Road in Merseyside, England

The A5036 is a road in Merseyside, England, which comprises two sections separated by a gap of around 1.6 mi.

==Route==
The northern section (shown right) is a 3.4 mi section of trunk road. Starting at the Switch Island junction in Netherton, it heads south-west almost in a straight line towards the docks at Seaforth. For the first 4 junctions (up to the A5038 Netherton Way junction) it is known as Dunnings Bridge Road. The section between the A5038 and the large roundabout at Litherland is called Church Road, and the section between the roundabout and the docks (shown right), which was built later, is called Princess Way.

The southern section of the A5036 route heads south from Bootle docks, one block west of the A565 where it is first called Regent Road, then Waterloo Road, then Bath Street. It then regains primary dual carriageway status at its junction with the A5052 King Edward Street, near Princes Dock. The next 1.2 miles form the main route for north–south traffic along the waterfront of central Liverpool, which is known first as New Quay, then George's Dock Gates, Goree, The Strand, Strand Street, Wapping, and Chaloner Street before the main route turns to the east to become the A562 Parliament Street near Wapping Dock. The A5036 continues south as Sefton Street to Brunswick railway station in Dingle.

_Given entries_:
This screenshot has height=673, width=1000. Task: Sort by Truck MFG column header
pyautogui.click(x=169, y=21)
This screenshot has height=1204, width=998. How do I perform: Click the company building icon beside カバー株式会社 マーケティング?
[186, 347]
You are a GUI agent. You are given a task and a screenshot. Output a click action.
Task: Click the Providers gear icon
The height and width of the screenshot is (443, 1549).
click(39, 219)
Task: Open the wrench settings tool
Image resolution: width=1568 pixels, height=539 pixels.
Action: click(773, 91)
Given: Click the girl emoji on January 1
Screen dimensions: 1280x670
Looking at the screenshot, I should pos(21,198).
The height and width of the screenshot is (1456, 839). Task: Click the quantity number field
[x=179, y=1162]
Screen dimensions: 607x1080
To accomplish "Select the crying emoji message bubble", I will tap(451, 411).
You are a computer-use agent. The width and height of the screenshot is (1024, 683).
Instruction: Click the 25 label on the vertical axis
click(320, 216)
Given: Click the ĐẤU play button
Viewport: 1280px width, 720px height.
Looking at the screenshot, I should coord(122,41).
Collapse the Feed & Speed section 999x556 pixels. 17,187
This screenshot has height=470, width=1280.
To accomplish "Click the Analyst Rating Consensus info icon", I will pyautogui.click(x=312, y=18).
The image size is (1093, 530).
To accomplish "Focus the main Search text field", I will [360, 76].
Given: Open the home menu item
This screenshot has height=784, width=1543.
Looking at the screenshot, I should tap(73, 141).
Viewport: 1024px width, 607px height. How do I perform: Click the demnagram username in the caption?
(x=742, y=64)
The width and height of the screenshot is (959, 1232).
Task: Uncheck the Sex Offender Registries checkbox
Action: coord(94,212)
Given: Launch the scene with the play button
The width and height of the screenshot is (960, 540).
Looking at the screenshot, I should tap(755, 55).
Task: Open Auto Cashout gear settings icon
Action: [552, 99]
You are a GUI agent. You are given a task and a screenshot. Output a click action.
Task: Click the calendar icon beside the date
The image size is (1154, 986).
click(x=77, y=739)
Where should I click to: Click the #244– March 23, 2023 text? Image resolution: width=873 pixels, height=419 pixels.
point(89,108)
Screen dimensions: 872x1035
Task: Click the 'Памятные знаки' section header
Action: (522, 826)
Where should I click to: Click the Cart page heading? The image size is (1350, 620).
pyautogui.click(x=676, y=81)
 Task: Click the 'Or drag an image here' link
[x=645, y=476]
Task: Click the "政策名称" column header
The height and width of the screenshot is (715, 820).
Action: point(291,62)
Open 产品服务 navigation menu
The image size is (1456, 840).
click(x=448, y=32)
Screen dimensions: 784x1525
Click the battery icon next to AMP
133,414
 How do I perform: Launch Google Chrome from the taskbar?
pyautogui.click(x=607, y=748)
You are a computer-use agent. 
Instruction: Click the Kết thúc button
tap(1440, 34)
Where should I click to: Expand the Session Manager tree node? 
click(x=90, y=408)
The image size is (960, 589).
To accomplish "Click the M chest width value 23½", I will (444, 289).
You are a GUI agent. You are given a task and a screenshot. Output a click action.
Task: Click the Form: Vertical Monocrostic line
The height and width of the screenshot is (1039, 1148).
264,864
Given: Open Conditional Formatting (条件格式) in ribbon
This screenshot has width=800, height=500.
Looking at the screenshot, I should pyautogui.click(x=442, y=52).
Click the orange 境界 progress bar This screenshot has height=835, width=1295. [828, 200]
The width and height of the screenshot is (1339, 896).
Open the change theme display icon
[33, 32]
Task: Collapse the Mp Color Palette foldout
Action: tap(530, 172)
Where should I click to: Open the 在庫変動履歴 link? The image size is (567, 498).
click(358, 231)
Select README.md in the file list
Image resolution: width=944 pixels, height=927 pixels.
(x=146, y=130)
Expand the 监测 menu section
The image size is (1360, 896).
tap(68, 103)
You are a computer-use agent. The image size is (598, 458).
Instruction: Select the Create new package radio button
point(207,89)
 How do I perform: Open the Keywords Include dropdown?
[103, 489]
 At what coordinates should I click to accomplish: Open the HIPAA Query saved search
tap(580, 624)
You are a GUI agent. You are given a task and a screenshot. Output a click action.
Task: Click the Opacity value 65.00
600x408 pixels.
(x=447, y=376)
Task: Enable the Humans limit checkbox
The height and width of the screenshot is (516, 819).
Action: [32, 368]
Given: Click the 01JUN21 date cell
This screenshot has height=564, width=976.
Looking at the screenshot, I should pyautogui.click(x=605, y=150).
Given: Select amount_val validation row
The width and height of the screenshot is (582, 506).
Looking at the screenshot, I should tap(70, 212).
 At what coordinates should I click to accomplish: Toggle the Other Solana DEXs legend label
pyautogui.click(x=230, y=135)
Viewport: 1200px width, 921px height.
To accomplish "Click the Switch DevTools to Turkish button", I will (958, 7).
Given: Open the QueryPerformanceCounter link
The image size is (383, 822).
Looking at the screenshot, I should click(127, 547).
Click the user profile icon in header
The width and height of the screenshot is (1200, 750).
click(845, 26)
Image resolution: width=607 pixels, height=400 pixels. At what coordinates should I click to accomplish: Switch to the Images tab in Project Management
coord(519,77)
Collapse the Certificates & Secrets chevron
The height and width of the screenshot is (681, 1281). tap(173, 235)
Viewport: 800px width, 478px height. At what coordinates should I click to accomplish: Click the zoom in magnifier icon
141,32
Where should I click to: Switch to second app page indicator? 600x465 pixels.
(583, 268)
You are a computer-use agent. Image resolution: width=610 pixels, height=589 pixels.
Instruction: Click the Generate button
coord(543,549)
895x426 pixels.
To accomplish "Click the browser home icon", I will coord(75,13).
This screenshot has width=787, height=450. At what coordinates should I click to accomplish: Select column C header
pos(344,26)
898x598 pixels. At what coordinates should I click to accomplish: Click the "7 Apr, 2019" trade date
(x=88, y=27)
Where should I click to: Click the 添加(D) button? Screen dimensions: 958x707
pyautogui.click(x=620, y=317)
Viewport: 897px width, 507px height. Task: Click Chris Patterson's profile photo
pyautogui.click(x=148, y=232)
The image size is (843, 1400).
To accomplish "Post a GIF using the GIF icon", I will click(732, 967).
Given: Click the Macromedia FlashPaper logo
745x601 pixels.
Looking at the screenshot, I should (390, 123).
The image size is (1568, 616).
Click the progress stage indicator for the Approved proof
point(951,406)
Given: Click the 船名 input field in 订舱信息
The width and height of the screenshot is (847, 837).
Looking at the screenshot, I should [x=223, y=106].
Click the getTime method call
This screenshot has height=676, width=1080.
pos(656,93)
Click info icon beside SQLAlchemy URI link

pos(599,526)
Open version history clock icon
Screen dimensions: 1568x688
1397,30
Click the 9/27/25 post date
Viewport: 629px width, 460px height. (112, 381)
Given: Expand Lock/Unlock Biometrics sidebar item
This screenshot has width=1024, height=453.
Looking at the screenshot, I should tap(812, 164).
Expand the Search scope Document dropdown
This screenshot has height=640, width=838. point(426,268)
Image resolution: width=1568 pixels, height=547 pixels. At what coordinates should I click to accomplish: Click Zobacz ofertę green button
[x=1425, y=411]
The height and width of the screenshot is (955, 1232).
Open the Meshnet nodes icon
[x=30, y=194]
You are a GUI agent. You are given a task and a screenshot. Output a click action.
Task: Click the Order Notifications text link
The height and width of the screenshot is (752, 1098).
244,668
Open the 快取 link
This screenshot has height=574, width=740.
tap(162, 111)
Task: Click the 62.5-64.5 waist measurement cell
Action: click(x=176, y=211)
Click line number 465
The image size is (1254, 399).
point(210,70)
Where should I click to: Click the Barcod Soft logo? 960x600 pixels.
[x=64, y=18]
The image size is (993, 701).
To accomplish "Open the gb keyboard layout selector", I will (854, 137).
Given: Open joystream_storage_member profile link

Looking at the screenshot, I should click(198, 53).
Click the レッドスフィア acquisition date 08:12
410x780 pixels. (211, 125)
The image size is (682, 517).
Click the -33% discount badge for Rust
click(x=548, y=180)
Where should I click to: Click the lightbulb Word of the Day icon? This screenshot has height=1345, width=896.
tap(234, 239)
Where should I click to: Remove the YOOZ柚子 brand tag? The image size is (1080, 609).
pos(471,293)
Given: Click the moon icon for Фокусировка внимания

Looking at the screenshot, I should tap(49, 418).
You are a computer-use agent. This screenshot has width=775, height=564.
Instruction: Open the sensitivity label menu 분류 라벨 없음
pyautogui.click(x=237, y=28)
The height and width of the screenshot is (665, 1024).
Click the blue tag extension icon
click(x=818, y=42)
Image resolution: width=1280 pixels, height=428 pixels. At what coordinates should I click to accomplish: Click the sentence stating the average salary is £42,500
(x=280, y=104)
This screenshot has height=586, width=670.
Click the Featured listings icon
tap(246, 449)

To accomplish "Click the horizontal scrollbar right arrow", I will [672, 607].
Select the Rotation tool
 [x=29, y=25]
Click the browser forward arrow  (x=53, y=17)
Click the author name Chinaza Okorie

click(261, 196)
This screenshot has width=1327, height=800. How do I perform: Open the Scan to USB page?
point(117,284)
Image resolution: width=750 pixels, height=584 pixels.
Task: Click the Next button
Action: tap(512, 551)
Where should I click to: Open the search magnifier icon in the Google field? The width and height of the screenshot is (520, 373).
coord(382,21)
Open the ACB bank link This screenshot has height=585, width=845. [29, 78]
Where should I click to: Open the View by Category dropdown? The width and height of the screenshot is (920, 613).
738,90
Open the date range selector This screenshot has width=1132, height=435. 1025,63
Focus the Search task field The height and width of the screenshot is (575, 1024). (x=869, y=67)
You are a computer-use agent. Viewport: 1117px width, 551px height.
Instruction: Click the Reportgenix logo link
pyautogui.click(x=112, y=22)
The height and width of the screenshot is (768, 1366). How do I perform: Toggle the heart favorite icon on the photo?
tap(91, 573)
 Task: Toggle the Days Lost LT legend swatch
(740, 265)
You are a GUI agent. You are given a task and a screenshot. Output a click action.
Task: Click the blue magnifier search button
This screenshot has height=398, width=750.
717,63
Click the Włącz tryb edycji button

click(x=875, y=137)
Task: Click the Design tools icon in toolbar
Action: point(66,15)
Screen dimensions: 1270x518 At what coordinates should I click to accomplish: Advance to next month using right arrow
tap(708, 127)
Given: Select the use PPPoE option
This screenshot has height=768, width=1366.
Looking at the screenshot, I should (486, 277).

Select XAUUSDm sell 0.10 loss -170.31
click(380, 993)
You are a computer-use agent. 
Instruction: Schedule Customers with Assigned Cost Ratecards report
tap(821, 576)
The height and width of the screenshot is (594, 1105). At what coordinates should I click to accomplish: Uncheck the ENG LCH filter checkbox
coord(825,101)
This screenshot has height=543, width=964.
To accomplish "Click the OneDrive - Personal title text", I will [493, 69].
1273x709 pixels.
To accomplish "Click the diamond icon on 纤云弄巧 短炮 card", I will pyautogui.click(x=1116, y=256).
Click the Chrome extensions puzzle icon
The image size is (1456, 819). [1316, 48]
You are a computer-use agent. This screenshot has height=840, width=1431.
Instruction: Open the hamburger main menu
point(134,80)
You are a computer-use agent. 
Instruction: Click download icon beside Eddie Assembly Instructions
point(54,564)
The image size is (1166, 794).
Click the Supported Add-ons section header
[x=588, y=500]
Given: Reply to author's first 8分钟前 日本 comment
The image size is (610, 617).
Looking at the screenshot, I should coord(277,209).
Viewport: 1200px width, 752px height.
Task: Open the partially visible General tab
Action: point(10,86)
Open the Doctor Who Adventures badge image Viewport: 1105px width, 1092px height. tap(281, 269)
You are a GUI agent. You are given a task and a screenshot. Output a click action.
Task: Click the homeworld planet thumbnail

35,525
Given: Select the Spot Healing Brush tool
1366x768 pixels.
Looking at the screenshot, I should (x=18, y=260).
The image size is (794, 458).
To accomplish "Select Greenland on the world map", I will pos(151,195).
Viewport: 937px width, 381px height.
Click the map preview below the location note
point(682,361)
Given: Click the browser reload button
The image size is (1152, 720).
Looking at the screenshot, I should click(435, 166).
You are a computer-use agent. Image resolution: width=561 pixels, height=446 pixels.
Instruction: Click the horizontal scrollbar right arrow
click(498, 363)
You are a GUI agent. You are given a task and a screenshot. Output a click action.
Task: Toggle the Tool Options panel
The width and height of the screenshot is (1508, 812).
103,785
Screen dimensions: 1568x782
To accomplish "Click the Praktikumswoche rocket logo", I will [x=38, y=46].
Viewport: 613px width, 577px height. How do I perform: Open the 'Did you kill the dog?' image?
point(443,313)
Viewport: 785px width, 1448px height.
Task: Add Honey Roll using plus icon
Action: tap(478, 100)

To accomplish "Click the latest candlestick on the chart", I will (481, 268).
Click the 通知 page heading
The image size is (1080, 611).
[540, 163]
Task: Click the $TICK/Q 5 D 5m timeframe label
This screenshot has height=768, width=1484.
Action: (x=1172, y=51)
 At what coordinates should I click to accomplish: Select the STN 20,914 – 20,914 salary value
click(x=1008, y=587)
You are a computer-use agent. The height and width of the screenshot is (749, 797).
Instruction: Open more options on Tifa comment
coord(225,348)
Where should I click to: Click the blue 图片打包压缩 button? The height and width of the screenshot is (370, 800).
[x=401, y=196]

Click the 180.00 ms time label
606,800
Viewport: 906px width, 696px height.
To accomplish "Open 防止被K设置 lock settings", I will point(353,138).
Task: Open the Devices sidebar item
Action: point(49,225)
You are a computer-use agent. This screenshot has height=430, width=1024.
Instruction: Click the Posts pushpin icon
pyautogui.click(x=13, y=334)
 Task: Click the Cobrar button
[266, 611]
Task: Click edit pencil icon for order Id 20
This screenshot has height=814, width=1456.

_Work to complete_:
1. Please retype the A5036 text above, between "The southern section" and "station in Dingle.", inclusive.
2. In the A5036 text, what is the section of the road between the large roundabout at Litherland and the docks called?

_Problem solutions_:
1.
The southern section of the A5036 route heads south from Bootle docks, one block west of the A565 where it is first called Regent Road, then Waterloo Road, then Bath Street. It then regains primary dual carriageway status at its junction with the A5052 King Edward Street, near Princes Dock. The next 1.2 miles form the main route for north–south traffic along the waterfront of central Liverpool, which is known first as New Quay, then George's Dock Gates, Goree, The Strand, Strand Street, Wapping, and Chaloner Street before the main route turns to the east to become the A562 Parliament Street near Wapping Dock. The A5036 continues south as Sefton Street to Brunswick railway station in Dingle.

2. Princess Way